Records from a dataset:
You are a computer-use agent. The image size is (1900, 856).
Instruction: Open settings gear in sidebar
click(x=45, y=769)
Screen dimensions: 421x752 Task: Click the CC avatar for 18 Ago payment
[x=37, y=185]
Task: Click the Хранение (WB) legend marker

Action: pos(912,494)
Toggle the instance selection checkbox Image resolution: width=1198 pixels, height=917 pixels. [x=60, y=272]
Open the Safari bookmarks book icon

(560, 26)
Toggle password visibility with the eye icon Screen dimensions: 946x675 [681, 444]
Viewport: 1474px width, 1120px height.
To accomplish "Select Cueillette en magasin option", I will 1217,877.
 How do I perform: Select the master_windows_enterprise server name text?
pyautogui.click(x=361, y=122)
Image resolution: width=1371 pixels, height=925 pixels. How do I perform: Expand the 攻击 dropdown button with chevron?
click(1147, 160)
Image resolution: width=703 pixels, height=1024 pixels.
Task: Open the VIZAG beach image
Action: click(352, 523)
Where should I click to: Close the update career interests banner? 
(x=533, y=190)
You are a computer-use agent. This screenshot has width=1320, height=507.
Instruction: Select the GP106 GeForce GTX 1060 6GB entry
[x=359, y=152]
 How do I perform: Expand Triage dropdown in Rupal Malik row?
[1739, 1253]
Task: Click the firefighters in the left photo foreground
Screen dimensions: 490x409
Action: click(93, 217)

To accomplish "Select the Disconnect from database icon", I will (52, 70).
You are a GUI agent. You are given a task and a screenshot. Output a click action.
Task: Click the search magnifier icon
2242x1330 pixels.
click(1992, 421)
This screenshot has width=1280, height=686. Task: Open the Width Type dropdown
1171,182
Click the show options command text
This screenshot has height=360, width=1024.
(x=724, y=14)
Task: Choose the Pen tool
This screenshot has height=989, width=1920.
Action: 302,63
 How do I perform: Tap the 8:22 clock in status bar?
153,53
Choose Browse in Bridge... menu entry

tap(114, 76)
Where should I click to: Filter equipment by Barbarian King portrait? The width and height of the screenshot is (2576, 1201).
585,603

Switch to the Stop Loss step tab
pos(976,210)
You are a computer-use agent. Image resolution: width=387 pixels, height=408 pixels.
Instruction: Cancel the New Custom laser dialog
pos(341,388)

### Your goal
Render all of the records above as a numbered list with one line per item, dropping the blank lines.

### The answer
1. You are a computer-use agent. The image size is (1900, 856).
2. Instruction: Open settings gear in sidebar
3. click(x=45, y=769)
4. Screen dimensions: 421x752 Task: Click the CC avatar for 18 Ago payment
5. [x=37, y=185]
6. Task: Click the Хранение (WB) legend marker
7. Action: pos(912,494)
8. Toggle the instance selection checkbox Image resolution: width=1198 pixels, height=917 pixels. [x=60, y=272]
9. Open the Safari bookmarks book icon
10. (560, 26)
11. Toggle password visibility with the eye icon Screen dimensions: 946x675 [681, 444]
12. Viewport: 1474px width, 1120px height.
13. To accomplish "Select Cueillette en magasin option", I will 1217,877.
14.  How do I perform: Select the master_windows_enterprise server name text?
15. pyautogui.click(x=361, y=122)
16. Image resolution: width=1371 pixels, height=925 pixels. How do I perform: Expand the 攻击 dropdown button with chevron?
17. click(1147, 160)
18. Image resolution: width=703 pixels, height=1024 pixels.
19. Task: Open the VIZAG beach image
20. Action: click(352, 523)
21. Where should I click to: Close the update career interests banner? 
22. (x=533, y=190)
23. You are a computer-use agent. This screenshot has width=1320, height=507.
24. Instruction: Select the GP106 GeForce GTX 1060 6GB entry
25. [x=359, y=152]
26.  How do I perform: Expand Triage dropdown in Rupal Malik row?
27. [1739, 1253]
28. Task: Click the firefighters in the left photo foreground
29. Screen dimensions: 490x409
30. Action: click(93, 217)
31. To accomplish "Select the Disconnect from database icon", I will (52, 70).
32. You are a GUI agent. You are given a task and a screenshot. Output a click action.
33. Task: Click the search magnifier icon
34. 2242x1330 pixels.
35. click(1992, 421)
36. This screenshot has width=1280, height=686. Task: Open the Width Type dropdown
37. 1171,182
38. Click the show options command text
39. This screenshot has height=360, width=1024.
40. (x=724, y=14)
41. Task: Choose the Pen tool
42. This screenshot has height=989, width=1920.
43. Action: 302,63
44.  How do I perform: Tap the 8:22 clock in status bar?
45. 153,53
46. Choose Browse in Bridge... menu entry
47. tap(114, 76)
48. Where should I click to: Filter equipment by Barbarian King portrait? The width and height of the screenshot is (2576, 1201).
49. 585,603
50. Switch to the Stop Loss step tab
51. pos(976,210)
52. You are a computer-use agent. Image resolution: width=387 pixels, height=408 pixels.
53. Instruction: Cancel the New Custom laser dialog
54. pos(341,388)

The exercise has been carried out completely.